Apr 21, 2016 • Benny Cheung

Tags: AI, Prolog, Logic, Puzzle

What is a logic puzzle?

Logic Puzzle is a very funny thing. We are all very interest to read and try our brains to solve 1 or 2 of these puzzles. We thought that would improve our brain power after proving that we are logical enough to solve these logic puzzles. Of course, we are having fun for doing that too. But does it really improve our brain function, or this simply shows our brain is incapable to handle logical jumps in large recipe, like 6 houses, 5 couples and 7 kinds of tea. Obviously, we can not hold such a large logical space in our head, 6 x 5 x 7 = 210 possible solutions in this case. We need to resort to use some external recording devices to help us organized the “vast” information. Through the process of elimination and the deductive reasoning, we would come to a possible answer.

After you solve a few puzzles, the natural tendency of a computer scientist is, “why don’t we automated to solve these puzzles?” Of course, your computer scientist’s inclination is always right. After a few rough analysis, we can see the puzzles are a search problem. If we are dumb enough to try, we can exhaustively list all possible answers and go back to the list of constraints to test if any one of the answer will satisfy all of the constraints. If the answer produces no contradiction, we know we have the right answer. However, our hand and brain are usually too lazy to do this type of dumb search. The puzzle book producer helps with giving you a table of all combinations so that you can pretend to not doing a dumb search. You are actually writing down something to eliminate some obvious dumb choices. The logical combination table serves as a smarter-dumb search device. This makes us feel really good.

Here is the popular Grid Method using by many puzzle enthusiasts and available in magazines dedicated to the subject.

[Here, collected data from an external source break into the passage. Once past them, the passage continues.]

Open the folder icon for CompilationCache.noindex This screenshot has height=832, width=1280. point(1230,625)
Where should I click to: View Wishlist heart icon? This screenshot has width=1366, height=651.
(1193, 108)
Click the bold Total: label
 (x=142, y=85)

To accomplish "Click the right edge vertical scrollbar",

Grid Method for Solving Logic Puzzle

Putting those checkmarks to indicate something is possible or could be eliminated, that’s involve some language reading skills. If we could not reach a solution, we are not sure if we are reading all the English sentence properly after all. We would run through the original statements to verify if there is any contradictions in our possible solution.

Let’s be more serious, a computer scientist, when they are facing a logical problem, they would use a programming logics language, namely PRO-LOG, to tackle with the problem. This is a good idea until when you actually start to write some Prolog codes. You may ask, what is the problem? I said, did you actually try to do it. The problem is encoding a logic puzzle is more difficult than solving it. Luckily, the consequence of spending infinite amount of time to code is the expectation to solve the later problems faster. Under the amortization principle, we are coming out with a gain.

There is one professor in the world, Mihaela Malita takes it seriously enough to supply an extremely useful Prolog Puzzle Solving library. I am really thankful to her because it proves that automated puzzle solving is an interesting and a programming skills to have.

The Zebra Puzzle

The famous Zebra Puzzle comes with 15 facts and 2 questions: Who has a zebra and who drinks water?

The list of facts (or constraints):

  1. There are 5 colored houses in a row, each having an owner, which has an animal, a favorite cigarette, a favorite drink.
  2. The English lives in the red house.
  3. The Spanish has a dog.
  4. They drink coffee in the green house.
  5. The Ukrainian drinks tea.
  6. The green house is next to the white house.
  7. The Winston smoker has a serpent.
  8. In the yellow house they smoke Kool.
  9. In the middle house they drink milk.
  10. The Norwegian lives in the first house from the left.
  11. The Chesterfield smoker lives near the man with the fox.
  12. In the house near the house with the horse they smoke Kool.
  13. The Lucky Strike smoker drinks juice.
  14. The Japanese smokes Kent.
  15. The Norwegian lives near the blue house.

We represent the houses as a list with 5 lists from left to right:

Sol = [[Man, Animal, Cigarette, Drink, Color], [..],[..],[..],[..] ]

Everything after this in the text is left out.